The role of native cysteine residues in the oligomerization of KCNQ1 channels

Abstract

KCNQ1, the major component of the slow-delayed rectifier potassium channel, is responsible for repolarization of cardiac action potential. Mutations in this channel can lead to a variety of diseases, most notably long QT syndrome. It is currently unknown how many of these mutations change channel function and structure on a molecular level. Since tetramerization is key to proper function and structure of the channel, it is likely that mutations modify the stability of KCNQ1 oligomers. Presently, the C-terminal domain of KCNQ1 has been noted as the driving force for oligomer formation. However, truncated versions of this protein lacking the C-terminal domain still tetramerize. Therefore, we explored the role of native cysteine residues in a truncated construct of human KCNQ1, amino acids 100-370, by blocking potential interactions of cysteines with a nitroxide based spin label. Mobility of the spin labels was investigated with continuous wave electron paramagnetic resonance (CW-EPR) spectroscopy. The oligomerization state was examined by gel electrophoresis. The data provide information on tetramerization of human KCNQ1 without the C-terminal domain. Specifically, how blocking the side chains of native cysteines residues reduces oligomerization. A better understanding of tetramer formation could provide improved understanding of the molecular etiology of long QT syndrome and other diseases related to KCNQ1.

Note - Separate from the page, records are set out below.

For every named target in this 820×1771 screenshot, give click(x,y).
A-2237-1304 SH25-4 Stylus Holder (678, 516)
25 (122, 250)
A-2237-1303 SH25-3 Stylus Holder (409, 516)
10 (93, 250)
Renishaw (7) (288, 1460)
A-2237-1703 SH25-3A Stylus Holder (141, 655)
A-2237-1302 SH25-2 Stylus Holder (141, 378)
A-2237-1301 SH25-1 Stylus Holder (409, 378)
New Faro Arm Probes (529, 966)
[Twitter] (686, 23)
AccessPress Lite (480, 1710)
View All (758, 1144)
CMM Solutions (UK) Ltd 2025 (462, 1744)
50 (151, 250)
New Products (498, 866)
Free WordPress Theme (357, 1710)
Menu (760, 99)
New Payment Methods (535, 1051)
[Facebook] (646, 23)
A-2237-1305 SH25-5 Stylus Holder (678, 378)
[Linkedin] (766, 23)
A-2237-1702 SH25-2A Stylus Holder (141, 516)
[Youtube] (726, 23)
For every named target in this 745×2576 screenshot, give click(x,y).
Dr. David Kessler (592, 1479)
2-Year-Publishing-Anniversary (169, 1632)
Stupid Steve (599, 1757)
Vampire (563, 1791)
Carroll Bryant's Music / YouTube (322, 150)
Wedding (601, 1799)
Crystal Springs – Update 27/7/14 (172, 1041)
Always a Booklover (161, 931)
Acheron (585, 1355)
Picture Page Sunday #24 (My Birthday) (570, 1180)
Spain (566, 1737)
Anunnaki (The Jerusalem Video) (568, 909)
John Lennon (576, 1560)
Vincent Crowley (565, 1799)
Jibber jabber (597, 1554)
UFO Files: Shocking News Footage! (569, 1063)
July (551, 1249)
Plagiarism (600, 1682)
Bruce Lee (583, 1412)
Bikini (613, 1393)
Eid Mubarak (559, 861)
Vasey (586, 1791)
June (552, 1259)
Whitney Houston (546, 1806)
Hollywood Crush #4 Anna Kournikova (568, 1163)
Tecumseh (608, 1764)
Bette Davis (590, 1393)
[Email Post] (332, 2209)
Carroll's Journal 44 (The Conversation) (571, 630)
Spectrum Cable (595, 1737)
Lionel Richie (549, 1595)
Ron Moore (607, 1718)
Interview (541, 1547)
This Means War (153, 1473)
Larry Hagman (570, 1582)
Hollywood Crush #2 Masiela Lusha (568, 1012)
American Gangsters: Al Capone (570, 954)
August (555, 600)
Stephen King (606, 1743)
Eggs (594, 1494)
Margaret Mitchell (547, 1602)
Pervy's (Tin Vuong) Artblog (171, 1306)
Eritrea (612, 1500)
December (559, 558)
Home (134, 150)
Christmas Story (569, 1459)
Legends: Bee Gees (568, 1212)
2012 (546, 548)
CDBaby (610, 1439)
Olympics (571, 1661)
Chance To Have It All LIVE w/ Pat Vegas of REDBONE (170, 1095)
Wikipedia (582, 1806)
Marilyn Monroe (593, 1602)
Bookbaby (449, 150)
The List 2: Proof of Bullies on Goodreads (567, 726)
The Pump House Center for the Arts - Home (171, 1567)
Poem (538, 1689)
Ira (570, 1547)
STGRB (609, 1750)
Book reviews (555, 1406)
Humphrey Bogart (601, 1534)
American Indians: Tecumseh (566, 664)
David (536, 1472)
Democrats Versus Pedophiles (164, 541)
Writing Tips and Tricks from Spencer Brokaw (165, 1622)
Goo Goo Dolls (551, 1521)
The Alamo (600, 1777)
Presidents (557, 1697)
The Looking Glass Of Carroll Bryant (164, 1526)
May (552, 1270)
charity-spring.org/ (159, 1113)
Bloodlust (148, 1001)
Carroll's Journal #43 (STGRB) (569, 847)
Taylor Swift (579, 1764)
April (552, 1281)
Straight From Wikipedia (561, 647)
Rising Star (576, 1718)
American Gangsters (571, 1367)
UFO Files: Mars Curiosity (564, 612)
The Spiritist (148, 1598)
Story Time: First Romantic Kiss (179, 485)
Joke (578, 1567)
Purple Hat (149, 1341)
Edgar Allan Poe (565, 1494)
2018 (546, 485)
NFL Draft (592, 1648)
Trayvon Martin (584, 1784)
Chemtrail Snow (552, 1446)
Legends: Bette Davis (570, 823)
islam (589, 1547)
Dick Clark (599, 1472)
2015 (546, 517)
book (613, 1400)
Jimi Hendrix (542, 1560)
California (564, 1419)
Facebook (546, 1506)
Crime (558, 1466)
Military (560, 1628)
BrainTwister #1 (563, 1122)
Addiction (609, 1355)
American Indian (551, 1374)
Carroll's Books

Keywords: EPR spectroscopy; KCNQ1; Kv channel; Oligomerization; SDS-PAGE.

Figure 1:

Cartoon depiction of monomeric KCNQ1 containing the voltage sensing domain (VSD), S1-S4; pore domain (PD), S5-S6; and the C-terminal domain, HA-HD. HC and HD are indicated in red.

Figure 2:

Representation of KCNQ1 used in this study, composed of the transmembrane domain (amino acids 100–370). Native cysteines are circled in purple. For portions of this study, C214 was changed to alanine (arrowhead). Helical regions are shaded in gray and labeled S0-S6. Modified from Dixit et al., 2022 [23].

Figure 3:

Schematic of the reaction between MTSL spin label and how it attaches to protein.

Figure 4:

Circular Dichroism spectra of all Q1 TMD variants in (0.09 mg/mL) 0.05% DPC and 50 mM phosphate buffer, pH 7.0. Q1 TMD WT −MTSL (blue), Q1 TMD WT +MTSL (black), Q1 TMD C214A −MTSL (green), and Q1 TMD C214A +MTSL (red).

Figure 5:

CW-EPR spectra of Q1 TMD WT (black) and Q1 TMD C214A (red) labeled with MTSL in 0.05% DPC and 50 mM phosphate buffer, pH 7.0.

Figure 6:

Silver Stained SDS-PAGE gel of all Q1 TMD variants. Lane 1: Page plus protein ladder (Fisher), Lane 2: Q1 TMD WT −MTSL, Lane 3: Q1 TMD WT +MTSL, Lane 4: Q1 TMD C214A −MTSL, Lane 5: Q1 TMD C214A +MTSL. All lanes have approximately 1 μg of protein. Monomeric Q1 TMD is approximately 24 kDa.